Copyright infringement: Response to a comment

posted in: Books, Creativity, Knitting, Publishing | 2

I was writing a response to a comment a reader left on one of my posts about the copyright infringement and my remarks seemed to get pretty long, so I’m turning them into a post.

Here’s the comment:

Hi, I was watching the debate from the other side of the fence – I’m
from Poland and have seen the Picasa galleries with scans, as they are
plentiful and from all around the world. I enjoyed them. Why? First and
foremost, because the stuff scanned is not available in Poland. There
are no libraries where I can borrow an English knitting book, there are
no bookshops selling the knitting magazines from all over the world, so
I can’t even spend some time among the shelves, leafing through the
pages. Believe me – if I could, I’d gladly pay for my own copy, to hold
and cherish, and make notes on the margins when I convert inches into
centimetres. And I’m not the only one. The books are the lesser
problem, with amazon.com – if you want something, you can buy it,
especially now. But the magazines? Can you find a solution to this
conundrum? There are beautiful pictures of patterns published online,
you want to buy a copy of a magazine, you are a holder of a valid Visa
card, and then… it turns out you can’t, because they don’t ship
outside US and Canada. That’s the Vogue Knitting case. I can’t
subscribe, no matter how much I want to. Then some of the US online
shops don’t accept credit cards issued in Poland.
Yes, publishing scans is piracy and stealing and I don’t ask you to
turn the blind eye and pretend the problem does not exist. Just try to
understand that sometimes there is simply no other way to even see a
design. And I guess that 99% of those who have visited the Picasa
galleries would go out and buy the books and mags – if they could.
Please, don’t rip me apart for this comment. Just try to put yourselves
in our humble Polish shoes for a while, with three or four Polish
knitting magazines available, an ocassional copy of VK available in the
biggest bookshops in the country and publishing houses reluctant to
publish anything that won’t generate instant, enourmous profits. I
personally can’t see any easy solution, although I do understand and
respect the action taken. I’d love to try and find at least a common
point for discussion.
All the best, Jo.

And here’s my response:

Hi, Jo:

I certainly wouldn’t rip you apart for your comments! And I welcome your observations. We’ve got a similar problem in the other direction. While reviewing the sites with the books posted, I noticed two Russian books that I would love to have copies of. I tried to order them through several online channels as well as through the publishers’ sites (in Russian . . . I read several languages, but Russian is not one of them!) and did not succeed.

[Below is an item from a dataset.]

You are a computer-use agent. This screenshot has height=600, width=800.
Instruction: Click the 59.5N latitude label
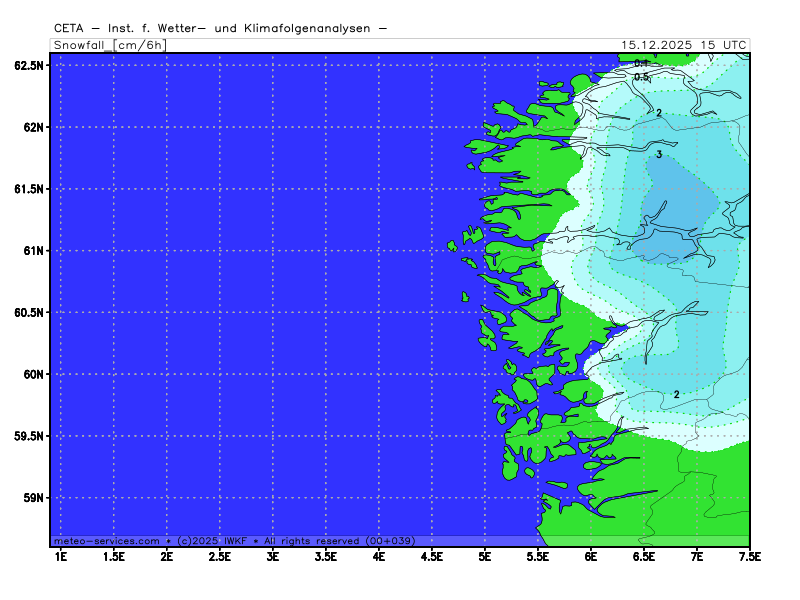[x=29, y=436]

I can’t speak for the magazines. And Vogue, which you mentioned, is a very large publishing company. I can’t speak for them, either.

I am one person who publishes a few books, one or two a year which is as fast as I can work, with graphics processing help from my daughter. We both work other jobs to pull this off, and we do without some things that other people take for granted in exchange for doing work we believe in.

It is possible to order the books that my small press publishes through Amazon. The books can also be ordered directly from my press’s web site. Payment is via PayPal, which will accept international credit cards and currency, and I’ll package the books myself and drive to the post office to ship them! I sure wish the postage costs were less . . . although our books can go in flat-rate envelopes by global priority mail. Amazon is probably more reasonable in terms of shipping and the current exchange rates. European yarn shops can, and some do, obtain our books through a wholesaler.

I’d love to have you be able to leaf through the books to see if you want to buy them before you get them, but at present the contracts with various easy-to-access providers who allow that are not okay for small publishers to sign, in my opinion. I keep trying to figure out a way around that one, but have not succeeded yet (in part because I don’t have time to devote to hunting down a solution, or I can’t afford the ones I have located). I buy knitting books sight-unseen myself, because the ones I am most interested in are also not in local bookstores or yarn shops (although there is one yarn shop about an hour from my house that does have a good supply of all sorts of things; I do get there a couple of times a year).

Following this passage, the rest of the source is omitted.